Research Excellence Award Winners Spring 2022

May 6, 2022
News

Congratulations to our spring 2022 Research Excellence Award Winners:

  • Charles Labuzzetta: Charles Labuzzetta is advised by Professor Zhengyuan Zhu. He was selected for developing innovative statistical and machine learning methods to solve land cover classification problems in remote sensing, which include a machine learning based surface water classification algorithm, deep learning based mapping of best management practice for soil and water conservation, and  conformal prediction under covariate shift and its application to improve image segmentation for land cover classification.
  • Miranda Tilberg: Miranda Tilberg came to us from St Olaf College in the Fall of 2017.  She got her MS degree looking at machine learning methods to recognize shoe prints in 2019.  For her PhD research, she worked with Philip Dixon on statistical issues associated with animal home ranges.  The home range is the area typically used by an animal.  The motivation was understanding how dolphins on the Louisiana coast responded to the Deepwater Horizon oil spill.  She developed a method that provided the first uncertainty estimates for a commonly used estimator of home ranges and a method to cluster home ranges to identify groups of animals with overlapping home ranges.  She received a research excellence award for this work in Spring 2022.  She received her PhD in May 2022 and has started a job with Travelers Insurance.
  • Carlos Llosa Vite: Carlos Llosa was advised by Professor Ranjan Maitra.

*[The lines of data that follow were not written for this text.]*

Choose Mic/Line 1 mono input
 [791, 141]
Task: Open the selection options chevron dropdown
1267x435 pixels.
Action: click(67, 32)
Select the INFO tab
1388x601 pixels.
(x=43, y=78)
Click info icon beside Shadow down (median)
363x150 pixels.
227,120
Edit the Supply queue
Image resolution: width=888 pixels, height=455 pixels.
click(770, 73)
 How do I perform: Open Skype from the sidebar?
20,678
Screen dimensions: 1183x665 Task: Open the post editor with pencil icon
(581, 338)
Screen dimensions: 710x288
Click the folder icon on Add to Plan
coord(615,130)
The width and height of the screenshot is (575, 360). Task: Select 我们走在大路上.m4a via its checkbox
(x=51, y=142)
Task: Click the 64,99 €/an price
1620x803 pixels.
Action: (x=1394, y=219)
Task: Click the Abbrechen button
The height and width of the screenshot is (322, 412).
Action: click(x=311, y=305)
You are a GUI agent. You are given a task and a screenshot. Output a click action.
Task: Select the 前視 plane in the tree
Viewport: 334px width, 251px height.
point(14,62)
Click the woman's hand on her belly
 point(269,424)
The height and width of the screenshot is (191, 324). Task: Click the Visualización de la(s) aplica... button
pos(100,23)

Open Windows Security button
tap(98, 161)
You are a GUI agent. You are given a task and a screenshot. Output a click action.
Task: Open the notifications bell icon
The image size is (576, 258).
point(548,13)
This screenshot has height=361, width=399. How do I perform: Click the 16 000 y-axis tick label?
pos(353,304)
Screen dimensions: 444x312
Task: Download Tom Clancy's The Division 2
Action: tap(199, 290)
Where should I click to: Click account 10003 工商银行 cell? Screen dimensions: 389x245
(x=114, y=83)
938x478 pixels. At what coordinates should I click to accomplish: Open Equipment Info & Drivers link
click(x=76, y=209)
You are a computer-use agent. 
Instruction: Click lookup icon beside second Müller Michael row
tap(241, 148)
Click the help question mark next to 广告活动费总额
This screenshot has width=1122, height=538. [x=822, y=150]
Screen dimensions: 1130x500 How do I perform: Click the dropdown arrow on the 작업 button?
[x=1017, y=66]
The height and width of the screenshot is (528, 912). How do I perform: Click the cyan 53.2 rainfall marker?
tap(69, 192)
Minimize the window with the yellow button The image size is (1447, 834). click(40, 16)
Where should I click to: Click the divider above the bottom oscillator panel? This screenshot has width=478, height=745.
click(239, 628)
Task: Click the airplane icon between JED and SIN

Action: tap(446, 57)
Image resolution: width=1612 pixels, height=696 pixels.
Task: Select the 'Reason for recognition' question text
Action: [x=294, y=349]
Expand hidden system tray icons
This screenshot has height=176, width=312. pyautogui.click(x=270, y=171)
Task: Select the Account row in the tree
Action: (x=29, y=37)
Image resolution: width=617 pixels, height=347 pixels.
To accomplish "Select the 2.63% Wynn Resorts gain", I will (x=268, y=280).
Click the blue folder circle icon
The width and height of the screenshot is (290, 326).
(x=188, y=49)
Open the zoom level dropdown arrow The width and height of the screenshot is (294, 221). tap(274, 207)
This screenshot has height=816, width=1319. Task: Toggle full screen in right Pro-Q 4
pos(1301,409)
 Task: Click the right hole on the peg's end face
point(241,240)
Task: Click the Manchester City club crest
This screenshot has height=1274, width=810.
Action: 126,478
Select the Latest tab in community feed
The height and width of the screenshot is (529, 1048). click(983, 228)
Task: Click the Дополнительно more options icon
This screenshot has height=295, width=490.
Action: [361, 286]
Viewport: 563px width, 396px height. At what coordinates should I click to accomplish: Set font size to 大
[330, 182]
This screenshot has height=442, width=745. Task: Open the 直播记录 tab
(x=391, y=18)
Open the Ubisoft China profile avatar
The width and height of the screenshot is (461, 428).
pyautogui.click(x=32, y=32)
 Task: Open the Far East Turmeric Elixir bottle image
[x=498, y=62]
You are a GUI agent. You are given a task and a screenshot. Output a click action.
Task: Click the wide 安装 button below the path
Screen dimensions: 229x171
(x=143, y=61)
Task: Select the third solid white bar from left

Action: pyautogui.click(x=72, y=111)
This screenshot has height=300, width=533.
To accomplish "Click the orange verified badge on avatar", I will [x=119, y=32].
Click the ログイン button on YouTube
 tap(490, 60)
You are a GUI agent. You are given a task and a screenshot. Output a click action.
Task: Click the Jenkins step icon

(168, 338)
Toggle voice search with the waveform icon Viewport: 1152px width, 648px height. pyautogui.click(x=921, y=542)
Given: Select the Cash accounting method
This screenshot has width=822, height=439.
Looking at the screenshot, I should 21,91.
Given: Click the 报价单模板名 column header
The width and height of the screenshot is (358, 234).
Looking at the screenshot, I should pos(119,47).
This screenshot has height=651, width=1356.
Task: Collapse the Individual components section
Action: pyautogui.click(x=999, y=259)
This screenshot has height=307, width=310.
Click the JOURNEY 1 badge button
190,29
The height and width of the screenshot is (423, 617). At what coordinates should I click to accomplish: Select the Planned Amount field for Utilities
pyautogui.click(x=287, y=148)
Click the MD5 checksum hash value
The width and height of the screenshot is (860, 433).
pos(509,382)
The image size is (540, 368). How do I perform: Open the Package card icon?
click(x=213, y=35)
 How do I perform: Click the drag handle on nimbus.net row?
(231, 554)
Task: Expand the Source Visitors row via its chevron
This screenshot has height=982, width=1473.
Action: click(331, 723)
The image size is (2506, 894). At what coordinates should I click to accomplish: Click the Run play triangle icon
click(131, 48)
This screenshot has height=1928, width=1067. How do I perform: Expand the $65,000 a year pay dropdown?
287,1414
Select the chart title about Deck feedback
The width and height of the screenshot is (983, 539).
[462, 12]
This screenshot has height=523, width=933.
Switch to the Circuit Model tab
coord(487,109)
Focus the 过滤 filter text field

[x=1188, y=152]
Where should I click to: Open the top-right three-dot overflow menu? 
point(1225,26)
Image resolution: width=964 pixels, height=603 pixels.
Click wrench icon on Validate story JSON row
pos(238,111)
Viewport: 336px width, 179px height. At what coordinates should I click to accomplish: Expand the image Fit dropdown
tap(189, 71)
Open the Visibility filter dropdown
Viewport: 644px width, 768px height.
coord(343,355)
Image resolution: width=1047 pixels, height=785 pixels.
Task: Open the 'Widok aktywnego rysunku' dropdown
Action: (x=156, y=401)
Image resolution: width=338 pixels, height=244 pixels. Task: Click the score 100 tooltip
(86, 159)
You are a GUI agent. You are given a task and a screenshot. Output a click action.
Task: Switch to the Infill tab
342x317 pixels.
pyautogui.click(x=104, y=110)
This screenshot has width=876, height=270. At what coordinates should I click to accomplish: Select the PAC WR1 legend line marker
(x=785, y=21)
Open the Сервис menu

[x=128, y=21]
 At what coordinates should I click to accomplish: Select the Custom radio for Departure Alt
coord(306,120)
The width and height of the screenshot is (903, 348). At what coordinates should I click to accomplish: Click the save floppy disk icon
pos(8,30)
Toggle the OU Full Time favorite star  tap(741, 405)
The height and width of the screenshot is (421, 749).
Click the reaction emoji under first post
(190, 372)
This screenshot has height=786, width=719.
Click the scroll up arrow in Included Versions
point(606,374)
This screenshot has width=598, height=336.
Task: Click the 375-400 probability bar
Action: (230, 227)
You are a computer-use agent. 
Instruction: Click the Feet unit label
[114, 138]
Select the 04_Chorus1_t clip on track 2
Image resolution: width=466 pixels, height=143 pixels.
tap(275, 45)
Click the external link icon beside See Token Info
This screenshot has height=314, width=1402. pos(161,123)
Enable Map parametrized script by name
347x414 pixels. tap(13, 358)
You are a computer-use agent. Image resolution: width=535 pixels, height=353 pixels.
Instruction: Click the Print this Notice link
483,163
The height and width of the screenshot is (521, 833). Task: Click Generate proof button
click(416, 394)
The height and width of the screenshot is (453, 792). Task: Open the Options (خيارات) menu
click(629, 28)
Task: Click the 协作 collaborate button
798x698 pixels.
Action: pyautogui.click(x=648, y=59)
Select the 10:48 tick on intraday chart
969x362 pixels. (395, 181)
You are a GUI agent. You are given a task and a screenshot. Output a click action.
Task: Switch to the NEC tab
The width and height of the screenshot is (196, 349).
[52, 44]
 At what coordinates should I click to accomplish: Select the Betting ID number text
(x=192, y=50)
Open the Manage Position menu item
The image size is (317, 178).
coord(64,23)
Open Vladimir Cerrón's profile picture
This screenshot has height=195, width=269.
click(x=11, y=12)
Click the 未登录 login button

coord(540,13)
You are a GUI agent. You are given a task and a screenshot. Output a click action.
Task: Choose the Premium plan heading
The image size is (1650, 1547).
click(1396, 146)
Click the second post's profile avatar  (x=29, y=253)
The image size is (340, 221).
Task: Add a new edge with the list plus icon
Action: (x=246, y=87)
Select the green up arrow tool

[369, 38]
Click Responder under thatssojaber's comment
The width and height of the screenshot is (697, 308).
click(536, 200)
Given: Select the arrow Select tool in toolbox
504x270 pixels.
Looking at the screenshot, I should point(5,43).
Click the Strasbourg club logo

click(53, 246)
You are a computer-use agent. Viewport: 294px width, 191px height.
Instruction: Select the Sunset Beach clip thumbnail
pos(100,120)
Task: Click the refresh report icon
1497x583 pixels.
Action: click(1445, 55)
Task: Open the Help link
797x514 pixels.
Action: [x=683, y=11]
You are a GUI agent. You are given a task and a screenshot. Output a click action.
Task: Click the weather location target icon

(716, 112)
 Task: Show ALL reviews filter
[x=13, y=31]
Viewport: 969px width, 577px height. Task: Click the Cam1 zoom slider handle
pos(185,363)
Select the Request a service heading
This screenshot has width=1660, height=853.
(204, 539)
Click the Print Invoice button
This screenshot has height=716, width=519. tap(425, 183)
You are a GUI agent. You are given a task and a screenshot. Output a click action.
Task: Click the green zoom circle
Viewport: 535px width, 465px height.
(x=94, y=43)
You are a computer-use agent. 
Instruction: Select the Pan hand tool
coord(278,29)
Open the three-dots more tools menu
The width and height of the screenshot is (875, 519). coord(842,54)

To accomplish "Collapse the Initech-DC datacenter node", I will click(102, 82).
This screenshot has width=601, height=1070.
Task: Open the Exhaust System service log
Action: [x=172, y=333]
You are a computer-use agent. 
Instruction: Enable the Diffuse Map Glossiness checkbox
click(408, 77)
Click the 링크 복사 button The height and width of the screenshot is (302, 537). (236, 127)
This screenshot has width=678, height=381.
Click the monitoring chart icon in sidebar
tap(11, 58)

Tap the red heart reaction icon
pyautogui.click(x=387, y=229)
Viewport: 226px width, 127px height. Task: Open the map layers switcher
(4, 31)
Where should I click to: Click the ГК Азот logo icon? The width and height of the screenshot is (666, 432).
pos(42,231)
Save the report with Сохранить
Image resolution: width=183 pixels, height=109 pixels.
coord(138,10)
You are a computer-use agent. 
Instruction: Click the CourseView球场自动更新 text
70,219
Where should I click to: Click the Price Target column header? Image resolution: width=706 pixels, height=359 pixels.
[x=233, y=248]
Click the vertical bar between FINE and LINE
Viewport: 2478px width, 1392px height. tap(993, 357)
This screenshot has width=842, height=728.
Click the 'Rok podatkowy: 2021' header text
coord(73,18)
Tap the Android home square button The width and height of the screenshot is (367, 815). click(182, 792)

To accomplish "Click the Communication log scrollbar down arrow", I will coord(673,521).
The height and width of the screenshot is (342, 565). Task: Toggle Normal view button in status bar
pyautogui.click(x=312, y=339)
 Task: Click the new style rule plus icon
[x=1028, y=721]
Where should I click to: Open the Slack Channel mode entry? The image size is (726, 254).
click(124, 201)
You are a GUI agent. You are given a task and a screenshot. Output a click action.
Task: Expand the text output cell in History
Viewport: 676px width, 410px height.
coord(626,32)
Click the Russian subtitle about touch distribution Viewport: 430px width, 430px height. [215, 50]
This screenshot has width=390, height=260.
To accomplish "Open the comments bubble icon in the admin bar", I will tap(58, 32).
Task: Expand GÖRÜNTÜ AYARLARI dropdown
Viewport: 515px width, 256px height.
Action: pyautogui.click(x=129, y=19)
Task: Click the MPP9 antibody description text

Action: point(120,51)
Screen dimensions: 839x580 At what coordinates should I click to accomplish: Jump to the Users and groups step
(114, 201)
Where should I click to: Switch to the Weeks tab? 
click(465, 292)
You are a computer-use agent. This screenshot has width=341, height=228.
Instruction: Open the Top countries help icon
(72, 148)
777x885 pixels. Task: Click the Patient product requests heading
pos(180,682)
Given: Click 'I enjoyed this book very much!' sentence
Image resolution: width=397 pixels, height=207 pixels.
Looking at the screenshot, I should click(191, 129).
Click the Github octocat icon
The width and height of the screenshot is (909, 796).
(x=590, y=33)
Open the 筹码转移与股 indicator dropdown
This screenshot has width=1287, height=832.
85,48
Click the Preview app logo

He was awarded for his pioneering work in the analysis of tensor-variate data by providing  computationally practical but theoretically sound approaches to perform linear regression and analysis of variance when both the responses and the predictors have array-variate (tensor-variate) structure. Carlos also developed inference on elliptically contoured tensor-variate distributions that can improve upon the normal in characterizing bitmap images, and help in their learning. Separately, he provided a flexible family of tensor-variate distributions with Fourier covariance structure (FCS). He also contributed a great deal to a National Institute of Justice grant, where the main objective is to identify matching material fragments using fracture mechanics.